Sabtu, 19 Mei 2012

Karangan

Nama                  : Novia Rochmawati
NIM                    : 13010111130048
Jurusan               : Sastra Indonesia
Mata Kuliah         : Penyuntingan / Editing

Antara Guci, Saya dan Allah

Novia Rochmawati, itulah nama yang diberikan orang tua saya pada saya. Lahir di sebuah desa yang bernuansa islami, saya pun tak luput dari pendidikan di Taman Pendidikan Al-Qur’an (TPA). Selama empat tahun saya memepelajari cara membaca Alqur’an mulai dari tajwid, ghorib dan lain sebagainya. Dan hingga saat pertengahan kelas 5 SD/MI, saya berhasil mengkhatamkan pendidikan saya ini. Namun banyak kisah yang saya alami selama menuntut ilmu di TPA. Salah satunya kisah berikut ini yang kemudian dapat menjadi pembelajaran bagi kehidupan saya selanjutnya.

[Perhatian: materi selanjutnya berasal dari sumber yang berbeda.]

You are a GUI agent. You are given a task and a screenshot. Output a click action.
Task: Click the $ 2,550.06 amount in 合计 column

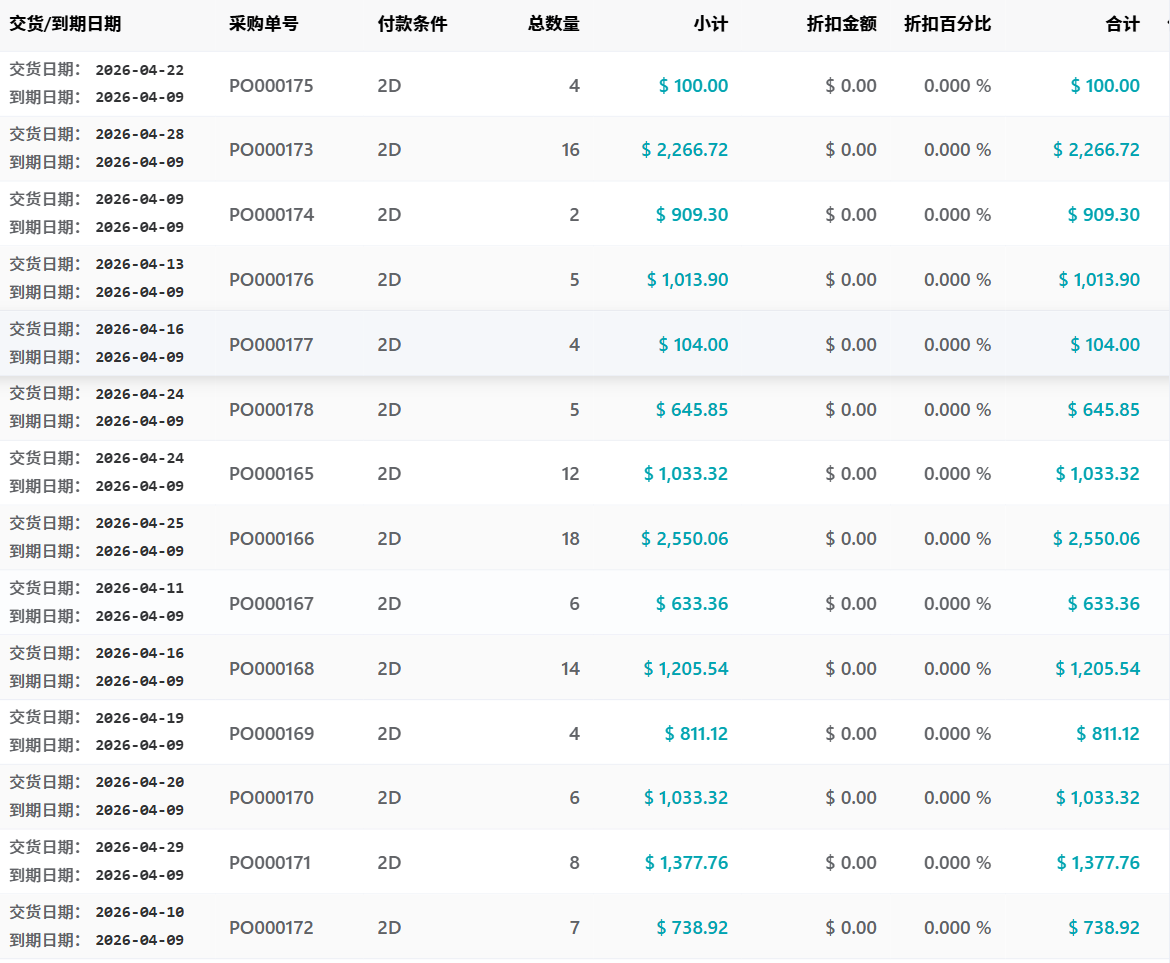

Kisah ini dimulai ketika saya memasuki kelas 2 SD/MI. karena pada waktu itu di madrasah saya kelas 2 masuk pada waktu siang hari, maka pembelajaran di TPA pun dimulai pagi hari. Sekitar pukul 06.00 WIB saya sudah bersiap dan berangkat ke TPA bersama kedua sahabat saya, Santi dan Isma. Pukul 07.30 WIB kami telah menyelesaikan tugas kami untuk mendalami ilmu membaca Al-qur’an. Perjalanan pulang kami pun menjadi amat seru. Setiap pulang kami bertiga selalu menyempatkan diri utnuk sejenak mampir ke kolam keramat di kompleks Masjid Jami’ Desa Wonoyoso, desa kami tercinta. Kami percaya dengan mitos yang beredar, bahwa siapapun yang dapat meraih atau memegang guci yang berada di tengah kolam yang mempunyai lebar 2,5 meter tersebut, maka besok jikalau ulangan akan memeperoleh nilai 100. Karena itu kami percaya, lalu kami membuktikan. Dan kami pun semakin percaya karena kamilah buktinya. Setiap kami bisa menyentuh guci tersebut, besoknya kami mendapatkan nilai 100.

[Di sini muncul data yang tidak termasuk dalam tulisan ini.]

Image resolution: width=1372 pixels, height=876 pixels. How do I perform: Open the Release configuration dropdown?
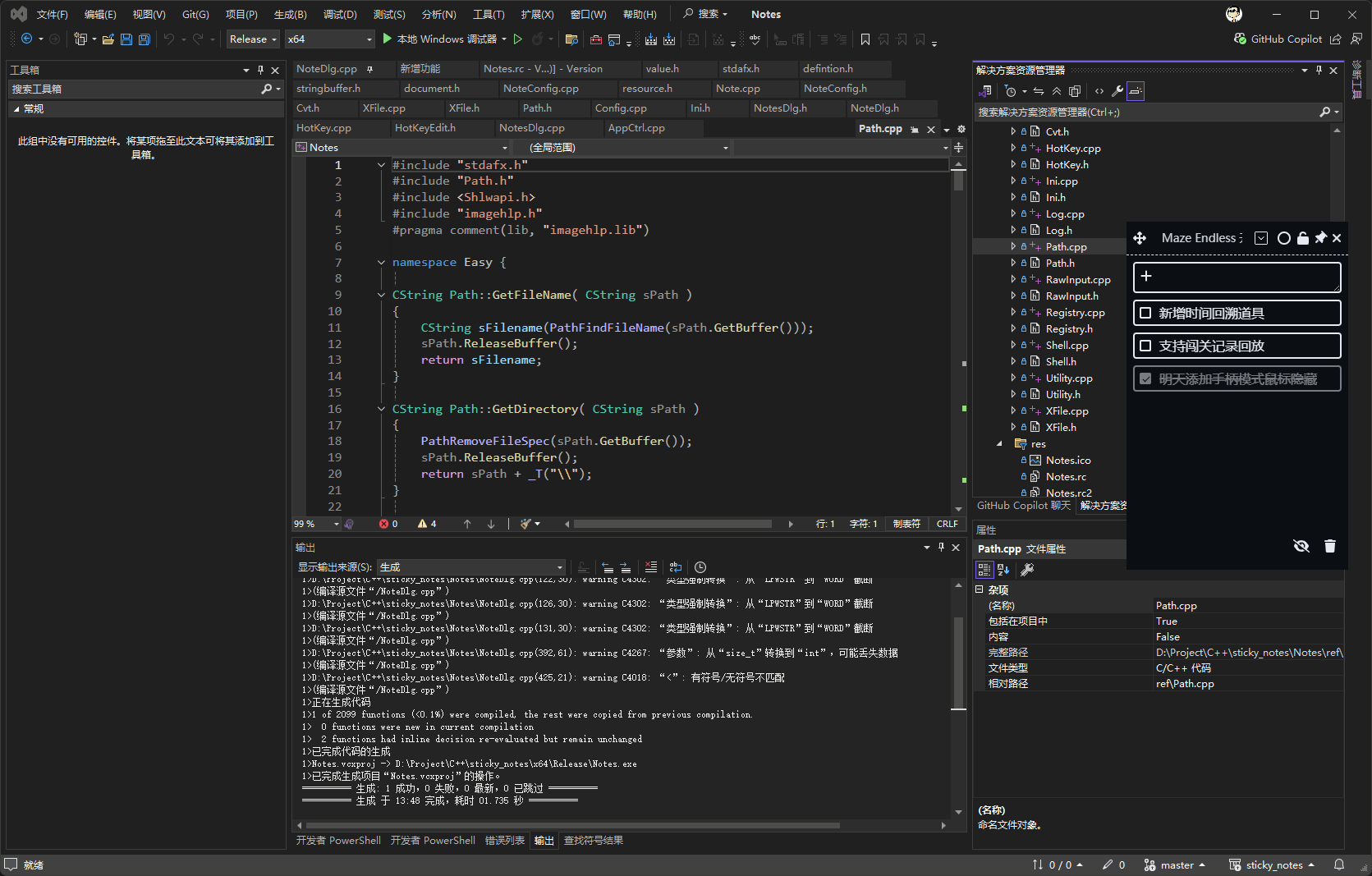click(253, 39)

Namun keberadaan guci ini tak lagi kami temui di kolam yang terletak di sebelah selatan masjid. Hal itu saya ketahui ketika saya sedang mewawancarai penjaga masjid mengenai sumur keramat yang terletak di sebelah utara masjid pada 26 Januari lalu. Akan tetapi yang lebih parah, saya tidak langsung menyakan keberadaan guci tersebut. Mungkin karena shock yang saya alami ketika mendengar kolam tersebut kini tiada berguci lagi. Kepada saya dan teman saya Isma, yang menemani saya pada waktu itu beliau penjaga masjid berpesan “entah itu guci, sumur, air atau benda lainnya, percayalah apapun yang kamu minta akan dikabulkan. Namun yang perlu diketahui benda tersebut hanya sebagai lantaran. Sejatinya doa yang kita minta tetap ditujukan kepada Allah SWT. Karena Allah maha mendengar doa-doa hamba-Nya”. Hal tersebut selalu saya  yakini bahkan sebelum bapak penjaga masjid mengatakan hal tersebut. Karena itu sampai sekarang saya yakin Allah adalah dzat yang maha Kuasa. Kuasa atas doa-doa yang saya dan hamba-Nya yang lain panjatkan. Masalah terkabul atau tidaknya doa saya, saya pun yakin Allah pasti mengabulkan doa saya. Namun doa itu akan indah saat terkabul tepat pada waktunya.